More than 700,000 people were left stranded after houses and shacks were bulldozed, while informal traders’ stalls were demolished and their goods confiscated, leaving them without a livelihood.

National Housing and Social Amenities minister Fidelis Mhashu told Parliament this week that there was an audit of the requirements of houses that were demolished.

“We came up with a figure of 7 487 housing units required and out of that list of houses required, the ministry was able to come up with housing units built to the tune of US$4 205,” Mhashu said.

Five weeks after Operation Murambatsvina, the government launched Operation Garikai/Hlalani Kuhle, said to be a programme to build houses for the victims of their “slum clearance” operation. Amnesty International, the global human rights advocacy organisation, warned back then that the operation was not a solution to the government-inspired destruction of houses, as it did not assist the victims of Operation Murambatsvina.

The few houses that were built were reportedly given to civil servants, police and soldiers. Amnesty said Operation Garikai/Hlalani Kuhle was a wholly inadequate response to the abuses committed against the victims of Operation Murambatsvina. There have been no other significant government programmes to assist the hundreds of thousands of victims of Murambatsvina.

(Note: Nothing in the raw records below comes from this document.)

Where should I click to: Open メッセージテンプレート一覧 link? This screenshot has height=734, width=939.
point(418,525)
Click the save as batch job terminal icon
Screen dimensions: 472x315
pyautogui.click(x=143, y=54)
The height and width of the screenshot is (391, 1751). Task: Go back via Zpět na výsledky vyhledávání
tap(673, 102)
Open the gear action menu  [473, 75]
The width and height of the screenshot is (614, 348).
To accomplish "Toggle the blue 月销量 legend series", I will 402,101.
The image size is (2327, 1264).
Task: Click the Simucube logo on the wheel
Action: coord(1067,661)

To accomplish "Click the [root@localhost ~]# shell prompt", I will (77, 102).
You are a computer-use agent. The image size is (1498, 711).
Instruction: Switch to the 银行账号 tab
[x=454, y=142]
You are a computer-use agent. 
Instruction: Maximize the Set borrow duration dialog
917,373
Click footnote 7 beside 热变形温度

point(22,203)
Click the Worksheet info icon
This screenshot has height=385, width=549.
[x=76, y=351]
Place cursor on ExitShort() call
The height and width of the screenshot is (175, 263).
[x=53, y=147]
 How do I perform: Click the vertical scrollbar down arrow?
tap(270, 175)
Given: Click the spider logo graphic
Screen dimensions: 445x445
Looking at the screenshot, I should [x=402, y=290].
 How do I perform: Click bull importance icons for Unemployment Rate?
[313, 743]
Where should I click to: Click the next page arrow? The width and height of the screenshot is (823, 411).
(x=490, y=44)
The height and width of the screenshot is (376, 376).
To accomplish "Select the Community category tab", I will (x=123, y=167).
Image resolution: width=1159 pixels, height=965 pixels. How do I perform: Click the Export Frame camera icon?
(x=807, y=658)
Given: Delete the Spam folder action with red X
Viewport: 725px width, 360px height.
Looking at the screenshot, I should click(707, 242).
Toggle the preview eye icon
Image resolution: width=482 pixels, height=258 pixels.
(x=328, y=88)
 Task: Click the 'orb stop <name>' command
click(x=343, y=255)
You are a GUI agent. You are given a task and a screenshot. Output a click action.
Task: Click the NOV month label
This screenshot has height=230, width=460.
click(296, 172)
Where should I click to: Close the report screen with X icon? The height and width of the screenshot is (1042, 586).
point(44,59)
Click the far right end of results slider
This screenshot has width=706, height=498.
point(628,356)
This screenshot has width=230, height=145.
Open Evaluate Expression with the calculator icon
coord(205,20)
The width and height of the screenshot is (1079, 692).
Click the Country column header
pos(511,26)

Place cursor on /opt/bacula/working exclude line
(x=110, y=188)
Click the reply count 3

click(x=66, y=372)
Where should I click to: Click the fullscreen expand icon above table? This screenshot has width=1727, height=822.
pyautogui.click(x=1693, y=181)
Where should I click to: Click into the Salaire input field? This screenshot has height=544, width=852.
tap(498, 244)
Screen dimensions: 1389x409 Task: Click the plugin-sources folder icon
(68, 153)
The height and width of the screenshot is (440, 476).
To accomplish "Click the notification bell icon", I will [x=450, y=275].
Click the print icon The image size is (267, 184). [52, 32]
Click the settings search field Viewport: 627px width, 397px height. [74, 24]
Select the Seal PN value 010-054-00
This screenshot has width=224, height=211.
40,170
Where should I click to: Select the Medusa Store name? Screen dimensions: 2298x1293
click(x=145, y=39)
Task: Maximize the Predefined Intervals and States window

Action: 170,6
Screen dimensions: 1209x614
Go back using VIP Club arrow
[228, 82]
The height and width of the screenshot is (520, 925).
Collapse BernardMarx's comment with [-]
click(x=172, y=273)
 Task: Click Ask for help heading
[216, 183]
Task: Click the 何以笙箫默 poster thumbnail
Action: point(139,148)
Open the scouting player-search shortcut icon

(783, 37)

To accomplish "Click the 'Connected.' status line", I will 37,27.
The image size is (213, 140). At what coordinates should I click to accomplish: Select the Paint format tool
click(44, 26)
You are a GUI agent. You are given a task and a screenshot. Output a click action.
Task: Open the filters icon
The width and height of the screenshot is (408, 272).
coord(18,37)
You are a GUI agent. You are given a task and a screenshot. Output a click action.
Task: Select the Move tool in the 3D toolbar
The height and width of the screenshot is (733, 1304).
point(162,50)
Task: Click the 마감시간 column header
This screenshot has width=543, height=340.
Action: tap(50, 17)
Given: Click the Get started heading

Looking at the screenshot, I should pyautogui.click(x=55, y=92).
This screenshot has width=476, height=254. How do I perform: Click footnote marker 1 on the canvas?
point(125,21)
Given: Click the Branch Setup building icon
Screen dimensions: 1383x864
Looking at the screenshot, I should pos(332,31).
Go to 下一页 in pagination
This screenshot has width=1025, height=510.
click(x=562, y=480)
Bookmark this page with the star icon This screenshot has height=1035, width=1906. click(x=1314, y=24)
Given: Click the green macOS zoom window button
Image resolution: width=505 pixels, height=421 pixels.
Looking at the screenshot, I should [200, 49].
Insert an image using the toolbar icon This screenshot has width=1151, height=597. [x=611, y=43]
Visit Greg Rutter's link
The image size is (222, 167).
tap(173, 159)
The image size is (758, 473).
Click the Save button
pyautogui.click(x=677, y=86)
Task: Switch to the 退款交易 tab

United Nations Special Envoy Anna Tibaijuka visited Zimbabwe in the wake of Murambatsvina and said the operation had breached both national and international human rights law.

General Constantine Chiwenga, chief of Zimbabwe’s defence forces, and Augustine Chihuri, chief of police, were directly involved in the planning and execution of the operation.

Chihuri reportedly said the operation was to “clean the country of the crawling mass of maggots bent on destroying the economy”. International legal experts view Operation Murambatsvina as a gross violation of human rights and, should Zimbabwe become a signatory to the Rome Treaty, suggest the perpetrators could be tried by the International Criminal Court.